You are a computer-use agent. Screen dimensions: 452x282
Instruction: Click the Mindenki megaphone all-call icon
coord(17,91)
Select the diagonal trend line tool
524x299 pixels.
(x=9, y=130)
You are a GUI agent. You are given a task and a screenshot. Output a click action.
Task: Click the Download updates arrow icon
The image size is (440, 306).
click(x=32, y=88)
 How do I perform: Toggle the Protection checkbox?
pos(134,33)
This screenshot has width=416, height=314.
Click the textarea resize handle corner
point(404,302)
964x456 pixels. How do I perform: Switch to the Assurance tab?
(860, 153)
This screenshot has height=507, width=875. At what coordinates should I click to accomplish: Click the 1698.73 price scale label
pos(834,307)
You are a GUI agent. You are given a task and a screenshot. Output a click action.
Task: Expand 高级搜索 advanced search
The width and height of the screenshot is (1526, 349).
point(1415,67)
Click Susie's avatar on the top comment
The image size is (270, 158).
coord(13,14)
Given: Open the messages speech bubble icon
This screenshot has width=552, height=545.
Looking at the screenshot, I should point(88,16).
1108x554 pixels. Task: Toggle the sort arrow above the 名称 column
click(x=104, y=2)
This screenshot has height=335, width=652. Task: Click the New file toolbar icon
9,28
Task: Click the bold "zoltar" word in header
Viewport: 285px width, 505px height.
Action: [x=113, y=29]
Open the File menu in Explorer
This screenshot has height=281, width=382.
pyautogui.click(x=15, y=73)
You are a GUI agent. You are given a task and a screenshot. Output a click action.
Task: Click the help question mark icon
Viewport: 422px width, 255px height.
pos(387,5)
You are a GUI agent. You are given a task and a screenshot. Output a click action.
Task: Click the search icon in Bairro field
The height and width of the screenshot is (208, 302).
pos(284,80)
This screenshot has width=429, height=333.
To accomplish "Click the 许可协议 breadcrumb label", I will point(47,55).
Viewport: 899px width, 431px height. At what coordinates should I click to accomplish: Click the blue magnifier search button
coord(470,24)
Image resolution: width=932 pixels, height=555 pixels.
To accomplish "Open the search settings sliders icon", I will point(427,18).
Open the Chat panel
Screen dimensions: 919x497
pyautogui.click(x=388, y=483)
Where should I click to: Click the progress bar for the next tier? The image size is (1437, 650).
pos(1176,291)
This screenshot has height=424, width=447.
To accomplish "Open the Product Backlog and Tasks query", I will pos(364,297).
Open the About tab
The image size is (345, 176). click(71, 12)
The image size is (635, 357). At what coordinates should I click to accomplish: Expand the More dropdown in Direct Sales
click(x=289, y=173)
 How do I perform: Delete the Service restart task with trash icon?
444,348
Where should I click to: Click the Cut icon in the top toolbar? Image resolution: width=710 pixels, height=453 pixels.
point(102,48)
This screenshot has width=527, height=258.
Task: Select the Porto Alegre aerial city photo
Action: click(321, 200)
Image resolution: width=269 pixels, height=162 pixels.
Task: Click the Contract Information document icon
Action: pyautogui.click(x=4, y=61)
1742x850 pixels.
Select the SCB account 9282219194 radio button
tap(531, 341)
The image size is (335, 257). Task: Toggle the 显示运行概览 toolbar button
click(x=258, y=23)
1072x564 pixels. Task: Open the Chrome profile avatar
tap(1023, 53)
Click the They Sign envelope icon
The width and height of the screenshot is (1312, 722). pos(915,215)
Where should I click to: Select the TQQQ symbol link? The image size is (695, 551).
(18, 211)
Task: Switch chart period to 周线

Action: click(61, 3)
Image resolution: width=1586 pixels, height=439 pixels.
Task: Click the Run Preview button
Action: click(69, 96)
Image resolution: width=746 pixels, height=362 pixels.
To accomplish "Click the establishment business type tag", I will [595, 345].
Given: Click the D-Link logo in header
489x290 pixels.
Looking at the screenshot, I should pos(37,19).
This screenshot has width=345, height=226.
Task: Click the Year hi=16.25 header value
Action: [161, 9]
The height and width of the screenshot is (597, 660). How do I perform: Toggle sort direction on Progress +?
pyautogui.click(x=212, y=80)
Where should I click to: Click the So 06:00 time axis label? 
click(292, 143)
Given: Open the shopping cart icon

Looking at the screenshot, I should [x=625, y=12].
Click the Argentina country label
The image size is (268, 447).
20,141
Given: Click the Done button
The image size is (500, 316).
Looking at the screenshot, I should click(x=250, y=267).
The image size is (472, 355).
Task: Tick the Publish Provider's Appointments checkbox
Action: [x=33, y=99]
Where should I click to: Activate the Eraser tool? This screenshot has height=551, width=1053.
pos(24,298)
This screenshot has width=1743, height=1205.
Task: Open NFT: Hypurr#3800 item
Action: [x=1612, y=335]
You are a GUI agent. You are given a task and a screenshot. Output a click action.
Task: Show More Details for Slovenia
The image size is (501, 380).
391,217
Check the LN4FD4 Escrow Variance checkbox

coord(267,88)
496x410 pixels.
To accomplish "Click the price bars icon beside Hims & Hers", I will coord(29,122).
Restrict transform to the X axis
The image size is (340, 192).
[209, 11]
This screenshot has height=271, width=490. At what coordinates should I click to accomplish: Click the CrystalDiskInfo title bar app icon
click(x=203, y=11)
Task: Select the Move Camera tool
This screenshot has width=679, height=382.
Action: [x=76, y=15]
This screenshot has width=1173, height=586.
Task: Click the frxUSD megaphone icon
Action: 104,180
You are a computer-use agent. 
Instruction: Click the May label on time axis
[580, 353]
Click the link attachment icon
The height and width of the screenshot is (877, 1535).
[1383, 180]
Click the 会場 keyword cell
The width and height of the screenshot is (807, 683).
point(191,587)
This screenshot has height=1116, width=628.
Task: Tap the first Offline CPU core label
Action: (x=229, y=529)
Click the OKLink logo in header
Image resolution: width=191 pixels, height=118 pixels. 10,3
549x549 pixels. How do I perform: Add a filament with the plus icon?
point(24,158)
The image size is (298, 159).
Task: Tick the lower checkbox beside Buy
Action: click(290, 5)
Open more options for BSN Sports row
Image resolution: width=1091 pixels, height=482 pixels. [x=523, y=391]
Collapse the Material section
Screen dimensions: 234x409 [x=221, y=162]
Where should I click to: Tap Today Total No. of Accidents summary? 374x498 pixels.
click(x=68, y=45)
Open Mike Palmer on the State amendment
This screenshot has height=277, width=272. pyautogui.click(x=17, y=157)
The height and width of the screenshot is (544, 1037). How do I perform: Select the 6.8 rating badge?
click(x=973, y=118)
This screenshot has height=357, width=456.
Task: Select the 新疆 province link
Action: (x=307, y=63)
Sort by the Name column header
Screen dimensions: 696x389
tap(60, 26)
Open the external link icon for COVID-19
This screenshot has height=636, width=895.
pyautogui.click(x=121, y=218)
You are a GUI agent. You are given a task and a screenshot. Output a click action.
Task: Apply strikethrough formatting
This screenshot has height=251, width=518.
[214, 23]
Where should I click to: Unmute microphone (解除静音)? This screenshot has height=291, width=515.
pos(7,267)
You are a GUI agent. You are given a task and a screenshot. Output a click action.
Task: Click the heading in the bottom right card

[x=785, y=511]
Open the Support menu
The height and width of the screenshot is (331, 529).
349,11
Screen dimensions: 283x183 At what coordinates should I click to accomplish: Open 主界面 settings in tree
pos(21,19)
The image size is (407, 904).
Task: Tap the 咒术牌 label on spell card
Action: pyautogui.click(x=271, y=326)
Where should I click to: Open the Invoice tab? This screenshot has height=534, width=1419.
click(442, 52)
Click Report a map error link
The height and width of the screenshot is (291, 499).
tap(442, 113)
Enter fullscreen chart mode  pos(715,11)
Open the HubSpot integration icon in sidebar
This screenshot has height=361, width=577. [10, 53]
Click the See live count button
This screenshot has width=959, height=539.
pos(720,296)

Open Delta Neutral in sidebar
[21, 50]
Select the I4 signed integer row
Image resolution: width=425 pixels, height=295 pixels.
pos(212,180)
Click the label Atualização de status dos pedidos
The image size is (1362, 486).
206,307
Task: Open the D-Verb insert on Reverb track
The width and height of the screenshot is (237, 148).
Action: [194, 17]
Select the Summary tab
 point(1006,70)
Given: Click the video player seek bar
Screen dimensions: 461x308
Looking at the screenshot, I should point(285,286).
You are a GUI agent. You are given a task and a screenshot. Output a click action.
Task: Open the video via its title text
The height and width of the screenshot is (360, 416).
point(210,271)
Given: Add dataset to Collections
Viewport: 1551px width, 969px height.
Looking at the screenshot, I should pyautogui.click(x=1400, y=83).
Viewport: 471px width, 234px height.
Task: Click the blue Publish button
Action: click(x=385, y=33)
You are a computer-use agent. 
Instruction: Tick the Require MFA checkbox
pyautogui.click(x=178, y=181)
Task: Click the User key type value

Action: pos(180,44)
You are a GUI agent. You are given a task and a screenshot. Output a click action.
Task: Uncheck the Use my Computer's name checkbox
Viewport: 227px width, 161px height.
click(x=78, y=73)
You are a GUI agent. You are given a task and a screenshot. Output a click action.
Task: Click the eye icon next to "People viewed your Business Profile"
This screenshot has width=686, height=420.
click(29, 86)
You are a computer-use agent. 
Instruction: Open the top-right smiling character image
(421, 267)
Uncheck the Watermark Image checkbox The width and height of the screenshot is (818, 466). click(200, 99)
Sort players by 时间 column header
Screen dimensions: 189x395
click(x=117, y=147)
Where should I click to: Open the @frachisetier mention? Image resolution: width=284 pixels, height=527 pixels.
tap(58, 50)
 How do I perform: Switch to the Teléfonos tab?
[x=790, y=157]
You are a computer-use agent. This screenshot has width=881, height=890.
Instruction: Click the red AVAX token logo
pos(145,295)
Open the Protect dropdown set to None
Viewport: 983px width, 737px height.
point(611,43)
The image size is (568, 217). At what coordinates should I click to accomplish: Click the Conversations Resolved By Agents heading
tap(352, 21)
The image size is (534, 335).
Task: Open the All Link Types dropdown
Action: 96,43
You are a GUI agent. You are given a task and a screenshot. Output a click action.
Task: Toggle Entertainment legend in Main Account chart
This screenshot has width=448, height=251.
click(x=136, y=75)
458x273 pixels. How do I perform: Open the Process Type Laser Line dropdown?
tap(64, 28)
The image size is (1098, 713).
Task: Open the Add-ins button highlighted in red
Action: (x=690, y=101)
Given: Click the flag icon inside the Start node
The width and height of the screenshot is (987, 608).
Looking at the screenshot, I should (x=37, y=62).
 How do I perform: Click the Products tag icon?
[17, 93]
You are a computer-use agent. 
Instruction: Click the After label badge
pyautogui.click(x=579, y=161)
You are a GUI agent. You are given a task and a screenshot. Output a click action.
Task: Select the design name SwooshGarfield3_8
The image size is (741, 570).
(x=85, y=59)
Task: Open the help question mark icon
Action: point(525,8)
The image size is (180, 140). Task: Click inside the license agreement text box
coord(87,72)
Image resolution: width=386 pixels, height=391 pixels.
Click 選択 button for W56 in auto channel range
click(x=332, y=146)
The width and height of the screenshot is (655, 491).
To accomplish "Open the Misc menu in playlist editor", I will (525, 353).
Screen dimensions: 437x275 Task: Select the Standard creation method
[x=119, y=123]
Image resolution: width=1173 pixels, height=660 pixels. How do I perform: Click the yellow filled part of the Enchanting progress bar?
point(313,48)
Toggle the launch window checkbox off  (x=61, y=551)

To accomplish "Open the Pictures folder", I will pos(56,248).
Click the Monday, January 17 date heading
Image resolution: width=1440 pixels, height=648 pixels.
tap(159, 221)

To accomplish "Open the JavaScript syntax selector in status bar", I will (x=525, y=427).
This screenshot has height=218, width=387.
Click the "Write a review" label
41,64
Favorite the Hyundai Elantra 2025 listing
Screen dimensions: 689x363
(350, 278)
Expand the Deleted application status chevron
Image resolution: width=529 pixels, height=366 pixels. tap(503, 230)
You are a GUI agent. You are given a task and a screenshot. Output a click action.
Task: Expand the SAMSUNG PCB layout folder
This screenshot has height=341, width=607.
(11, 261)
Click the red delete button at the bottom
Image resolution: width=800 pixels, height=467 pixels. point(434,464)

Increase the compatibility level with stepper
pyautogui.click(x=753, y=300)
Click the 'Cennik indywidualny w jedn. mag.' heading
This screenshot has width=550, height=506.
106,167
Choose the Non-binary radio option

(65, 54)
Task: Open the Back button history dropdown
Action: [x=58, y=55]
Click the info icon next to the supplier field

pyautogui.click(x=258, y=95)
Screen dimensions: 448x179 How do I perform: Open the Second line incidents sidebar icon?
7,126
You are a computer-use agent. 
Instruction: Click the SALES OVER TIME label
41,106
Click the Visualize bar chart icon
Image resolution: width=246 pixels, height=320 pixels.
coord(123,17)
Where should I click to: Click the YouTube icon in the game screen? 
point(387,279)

WORK INSTRUCTIONS:
Look through the entries above; copy every line holding the string "menu".

WRITTEN SOLUTION:
Open the File menu in Explorer
Open the Support menu
To accomplish "Open the Misc menu in playlist editor", I will (525, 353).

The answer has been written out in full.